«L'avantage canadien face à la mondialisation»
Notes pour une allocution
de
l'honorable Stéphane Dion
Président du Conseil privé et
ministre des Affaires intergouvernementales
lors de la Conférence
Globalization 2000
Calgary (Alberta)
le 25 septembre 1999
Mondialisation 2000 : convergence ou divergence?
Telle est la question que nous posent les organisateurs du colloque qui nous
réunit aujourd'hui.
La mondialisation est une tendance à
l'intégration économique, sociale et politique entre les diverses populations
du monde. Sur le plan économique, elle englobe toutes les forces qui tendent à
ramener le monde à un seul espace de marché. L'un de ses effets les plus
mesurables est l'importance croissante du commerce extérieur dans l'économie
des pays.
• • • •
EXERCICE COURT 1 -
Recopiez le passage de l'allocution sur la mondialisation qui commence par les mots « Notes pour une » et se termine par « convergence ou divergence? ».
EXERCICE COURT 2 -
Quels types d'intégration la définition de la mondialisation donnée dans l'allocution énumère-t-elle ?
EXERCICE COURT 3 -
Rédigez la suite de l'allocution sur la mondialisation à partir de sa dernière phrase.
Les données qui viennent ensuite ne vous seront d'aucune utilité.

SEGMENT DE DONNÉES -
• • • •
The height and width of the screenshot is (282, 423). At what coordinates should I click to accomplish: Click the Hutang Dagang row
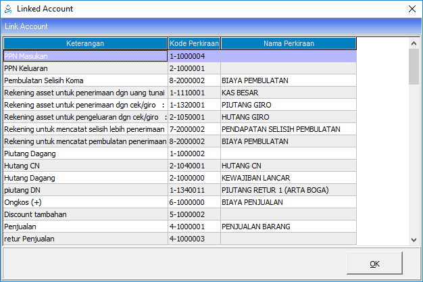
• • • •
RÉPONSE ÉCRITE 1 -
Notes pour une allocution
de
l'honorable Stéphane Dion
Président du Conseil privé et
ministre des Affaires intergouvernementales
lors de la Conférence
Globalization 2000
Calgary (Alberta)
le 25 septembre 1999
Mondialisation 2000 : convergence ou divergence?

RÉPONSE ÉCRITE 2 -
économique, sociale, politique

RÉPONSE ÉCRITE 3 -
La mondialisation pose plusieurs défis aux
gouvernements nationaux quant à leur capacité de répondre aux besoins
économiques et sociaux des populations. Mais soulève-t-elle la question de
leur existence même? Va-t-elle les fondre dans de grands ensembles? Ou, au
contraire, les disloquer en plus petites unités? Étant donné mes
responsabilités pour l'unité canadienne, on comprendra que j'aborde la
question sous l'angle de l'existence des pays. Votre question devient alors la
suivante : la mondialisation des marchés va-t-elle faire augmenter ou diminuer
le nombre de pays sur la planète?
Certains disent que la mondialisation des
marchés va amener les pays à s'amalgamer, par un effet de convergence;
d'autres prédisent, au contraire, que ce même phénomène va faire éclater
plusieurs pays, par un effet de divergence.
Les premiers affirment que la mondialisation des
marchés entraîne une concentration de l'économie qui rend elle-même
nécessaire une concentration politique, et que l'avenir appartient à des
organismes supra-nationaux tels l'Union européenne, l'Aléna, l'Organisation
mondiale du commerce, bien davantage qu'aux États traditionnels, lesquels,
devenus obsolètes, devraient s'effacer peu à peu. Les frontières nationales
n'auront plus d'importance, prédisent-ils.
Les seconds annoncent la montée des petites
régions, entités plus homogènes qui pourront s'adapter avec souplesse et
trouver leur niche spécialisée dans le gigantisme du marché mondial.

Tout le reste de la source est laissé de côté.